Alan Cumming, in 'Cabaret,' Finds Decadence Is Hard Work


Who knew seedy was such a hard look to pull off? Alan Cumming, who is reviving his role as the Emcee in Cabaret in New York, takes an hour every night to apply make-up, scars, bruises, tattoos and track marks—and slip into his kinky costumes.

In both the 1966 Broadway musical and 1972 Bob Fosse film of Cabaret, Joel Grey played the Emcee as impish and asexual, in a top hat and tails. In contrast, Mr. Cumming gives us a sexually omnivorous Emcee in suspenders and a bow tie over his bare chest, and a cod piece under his pants.

Mr. Cumming says that when he first took the role, he was unprepared for the blitzkrieg of attention: "I had just come to New York, this was the first show I'd ever done here, and the whole explosion was a little daunting." The 1998 show got a Tony for Best Musical Revival, and Mr. Cumming and co-star Natasha Richardson, who played cabaret singer Sally Bowles, won awards as well.

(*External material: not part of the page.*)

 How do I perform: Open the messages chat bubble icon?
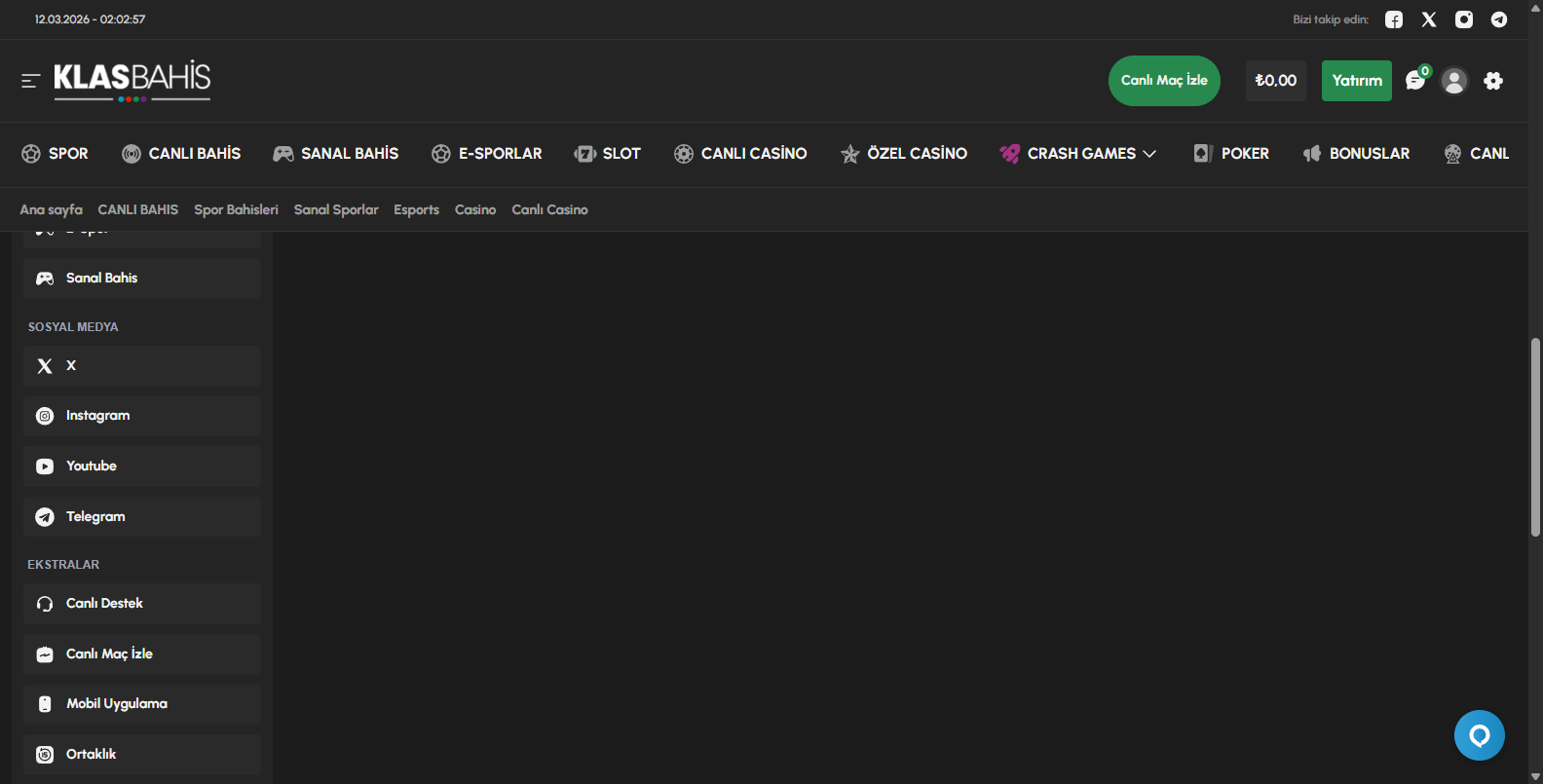tap(1415, 81)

In this production, Michelle Williams is playing Bowles. Mr. Cumming, who has performed opposite a bevy of Sallys, says she is the "most mysterious" of them: "She plays it like this eccentric little waif."

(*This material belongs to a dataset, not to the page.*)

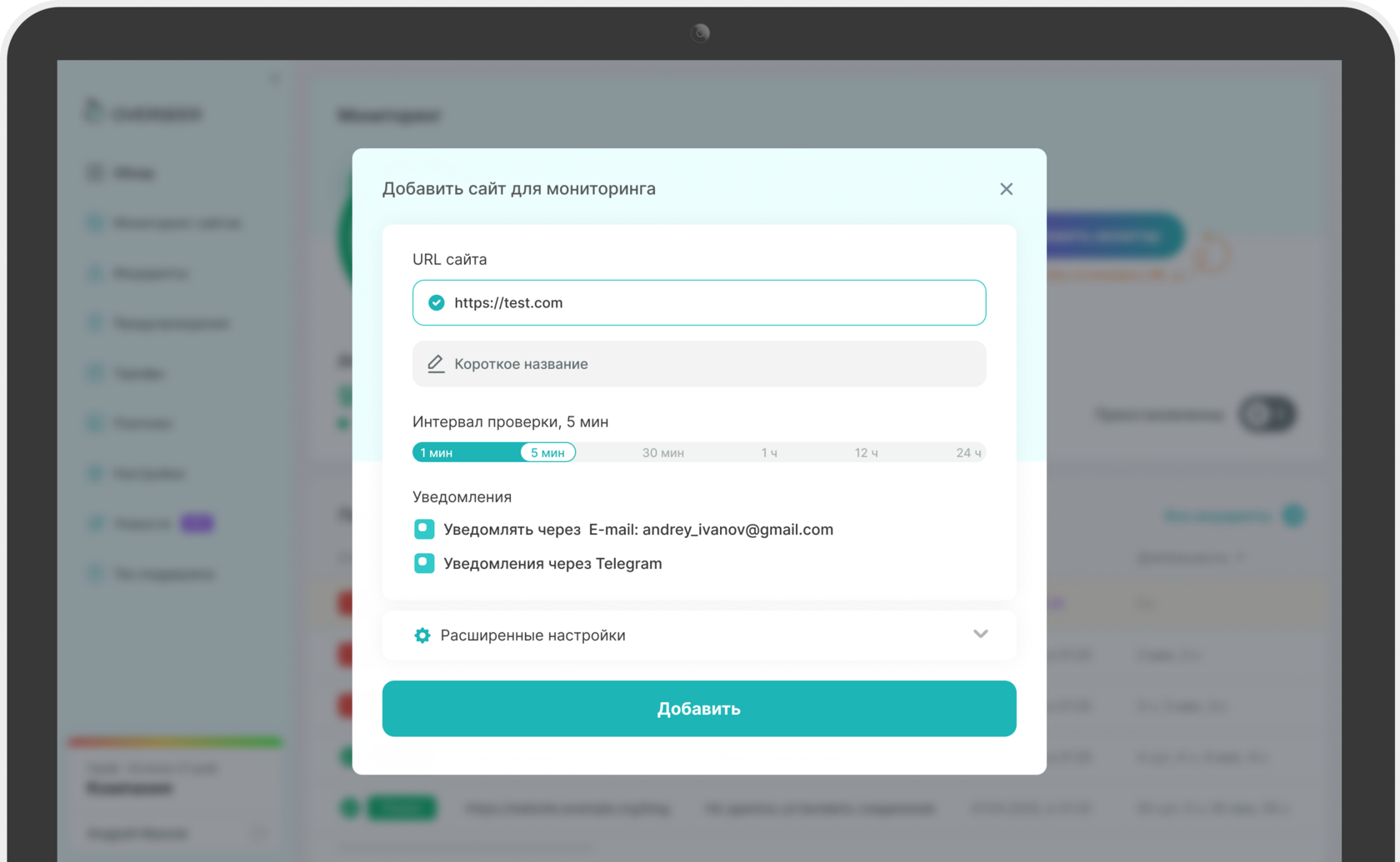Image resolution: width=1400 pixels, height=862 pixels.
Task: Select the 24 ч check interval
Action: tap(968, 453)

Behind the scenes, staff are reviving their roles as well: Mr. Cumming's dresser from 16 years ago, Kimberly Mark, is back to help him in and out of his trousers each night. "It's like an assembly line," she says of their carefully choreographed routine. "I help him untie a boot, he'll do the other one, then I'll pull his feet up and pull the pants over them, and then while he's standing I get behind him and pull up the suspenders."












And when he's done MC'ing the Kit Kat Club, Ms. Mark MC's his dressing room: waiting for him each night with a vodka soda and a protein shake (not in the same glass) and chatting with his friends and fans as Mr. Cumming transforms back into himself.